Mulai Pembangunan Trem, Pemkot Akan Relokasi 300 Warga

Surabaya, Bhirawa
Untuk memulai pembangunan trem, Pemkot  Surabaya bersama PT Kereta Api Indonesia (KAI) tengah mematangkan rencana relokasi sekitar 300 KK (Kepala Keluarga) yang tinggal di kawasan Bumiharjo sekitar Terminal Joyoboyo.
Hal ini diungkapkan oleh Sekretaris Dinas Perhubungan Kota Surabaya Gede Dwijaya Wardhana, Senin (30/10).

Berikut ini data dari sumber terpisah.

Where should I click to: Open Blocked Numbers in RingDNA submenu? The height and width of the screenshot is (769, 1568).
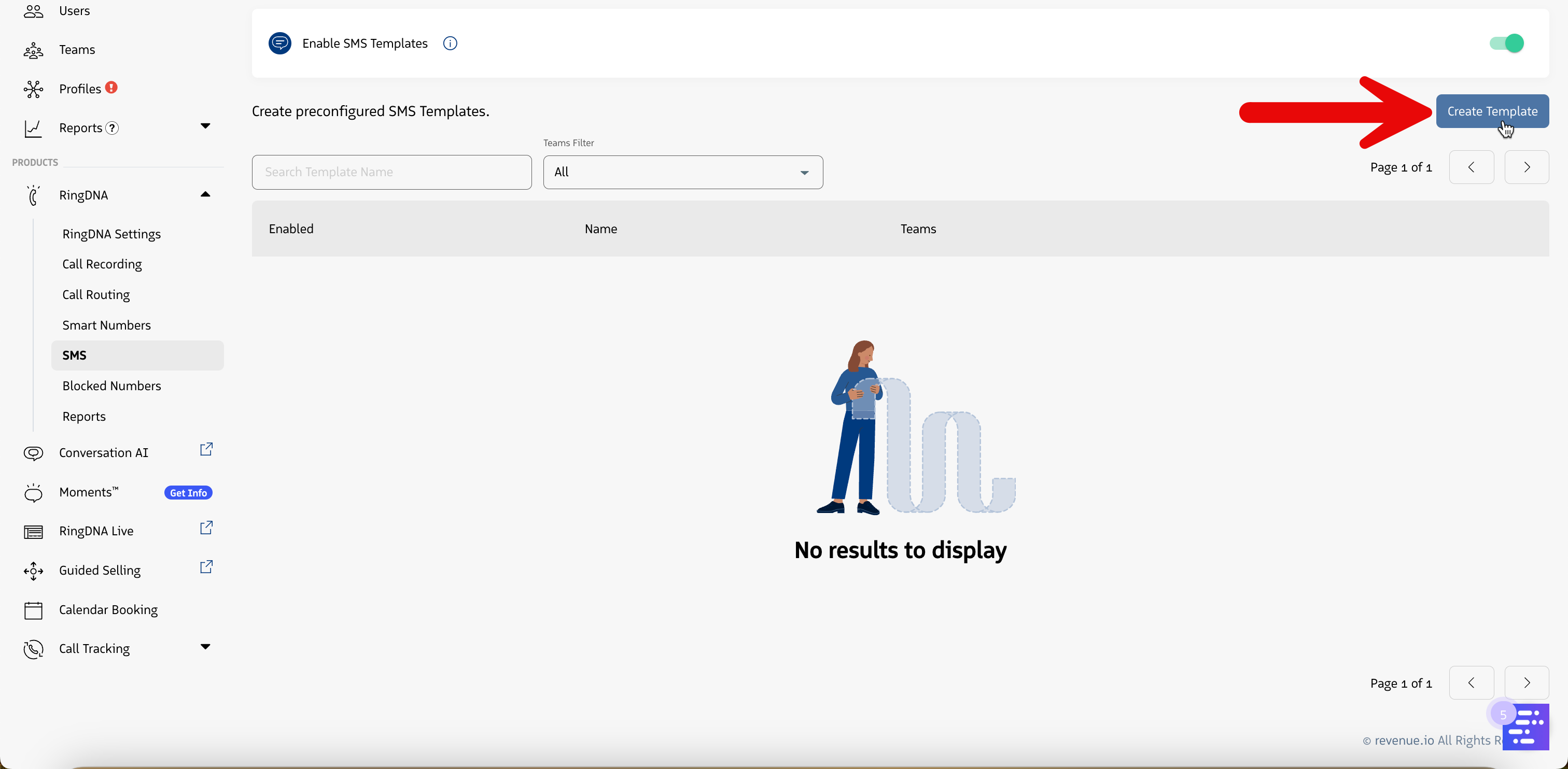coord(111,386)
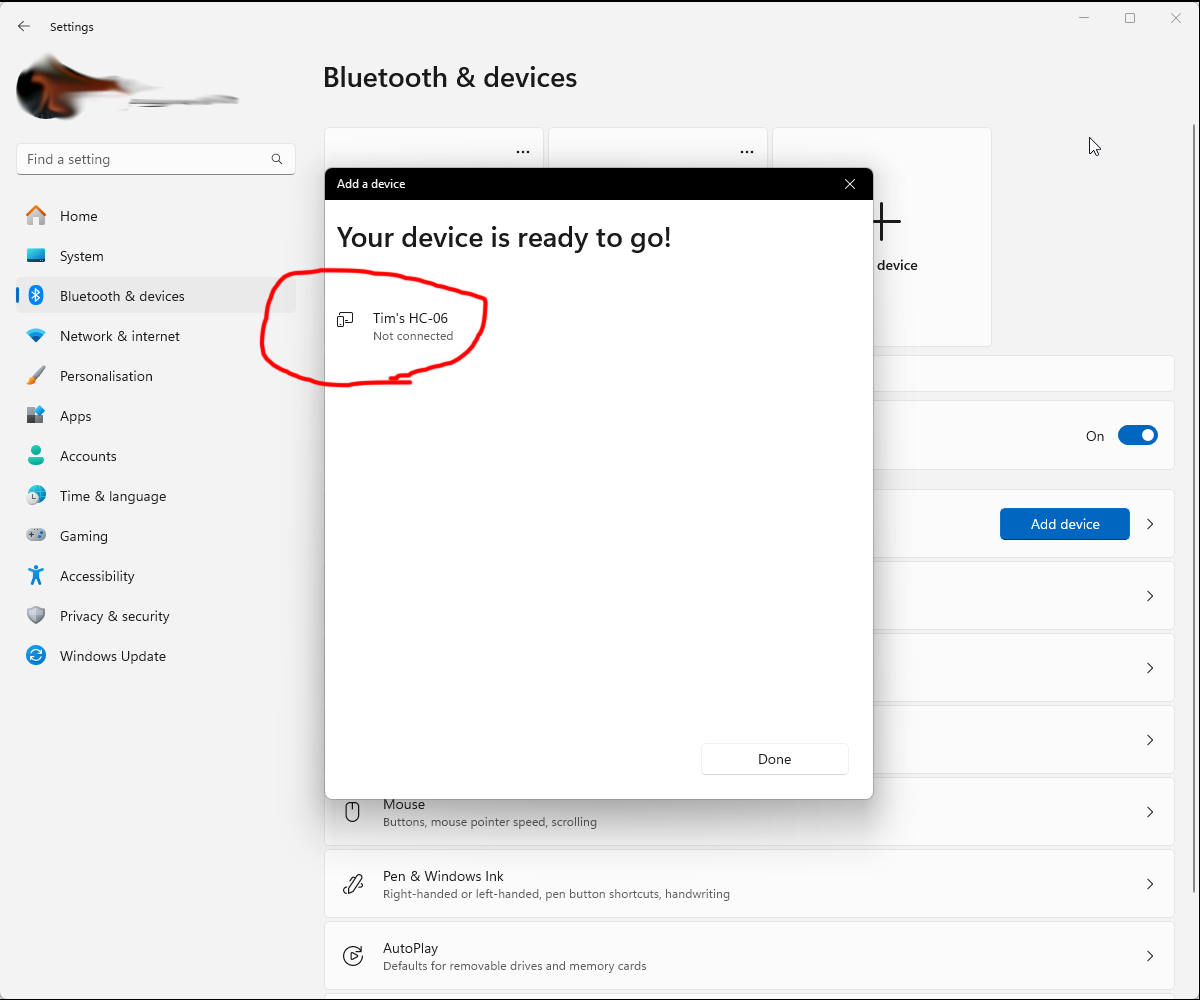Switch to Bluetooth & devices section

tap(122, 296)
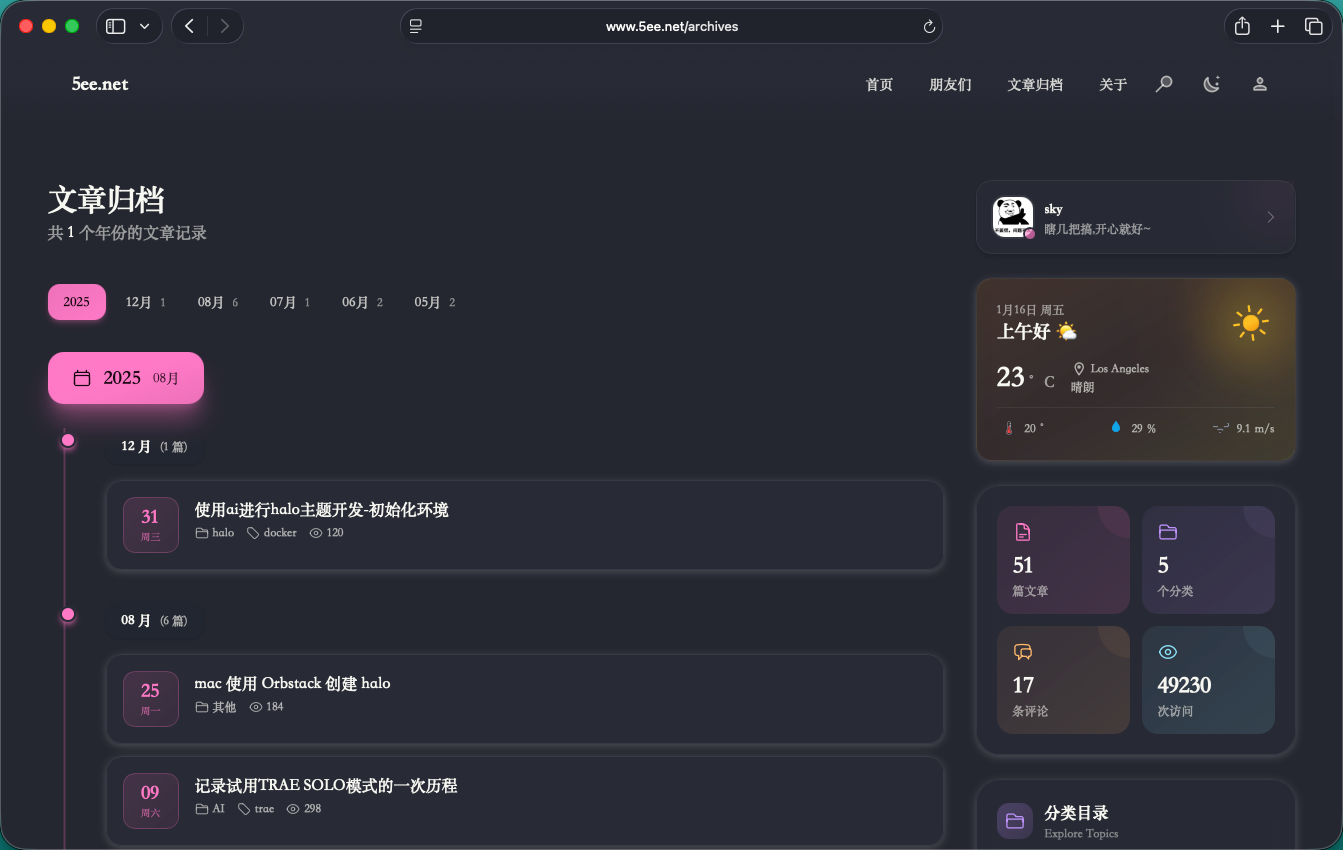Open the 文章归档 menu item
Image resolution: width=1343 pixels, height=850 pixels.
click(x=1035, y=85)
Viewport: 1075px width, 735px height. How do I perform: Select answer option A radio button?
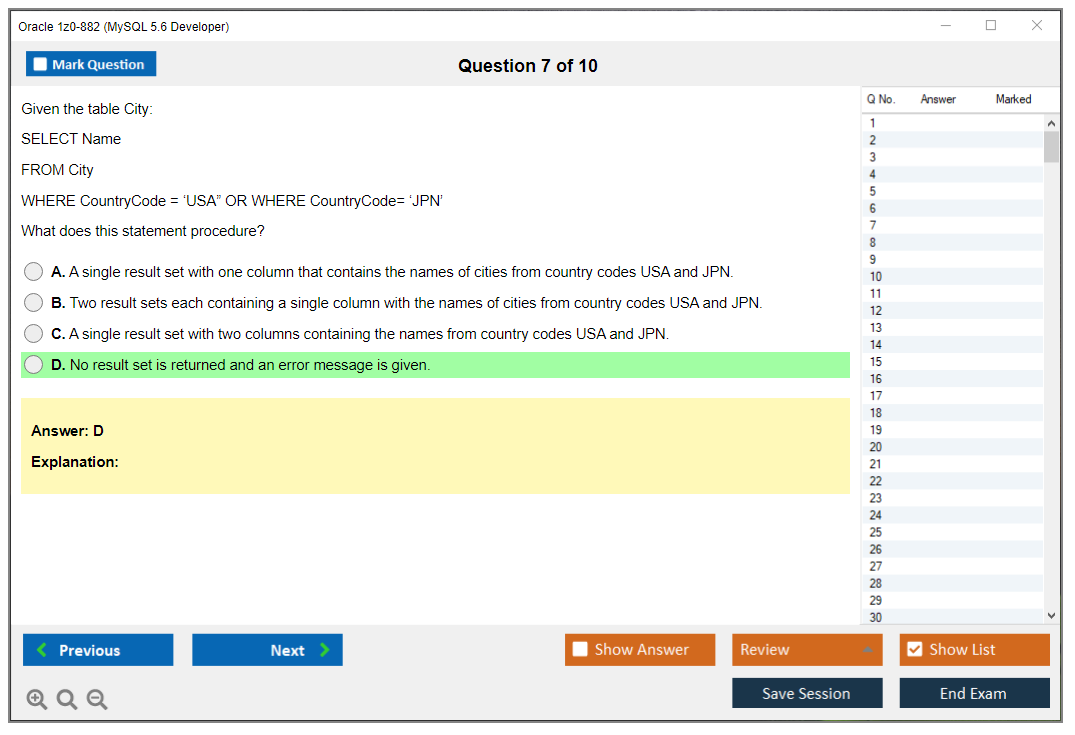(33, 271)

Menurutnya setelah ada kepastian untuk melanjutkan kerjasama pembangunan moda transportasi cepat trem antara Pemkot Surabaya, PT KAI, dan Kementerian Perhubungan, ada pembahasan lanjutan untuk merelokasi warga, karena tempat tersebut akan digunakan sebagai depo. ”Untuk Bumiharjo, Bappeko sedang membahasnya dengan PT KAI,” ungkapnya.
Mantan Kabid Sarana dan praasarana Bappeko ini mengatakan luas lahan yang digunakan sebagai depo trem sekitar 4- 5 hektare dari 13 hektare tanah milik PT KAI yang ada di kawasan itu.
Namun, karena berstatus tanah milik negara, maka menurutnya pembebasan lahan menjadi inisiatif PT KAI, meski  pemerintah kota tetap akan mendukungnya sesuai perjanjian yang disepakati.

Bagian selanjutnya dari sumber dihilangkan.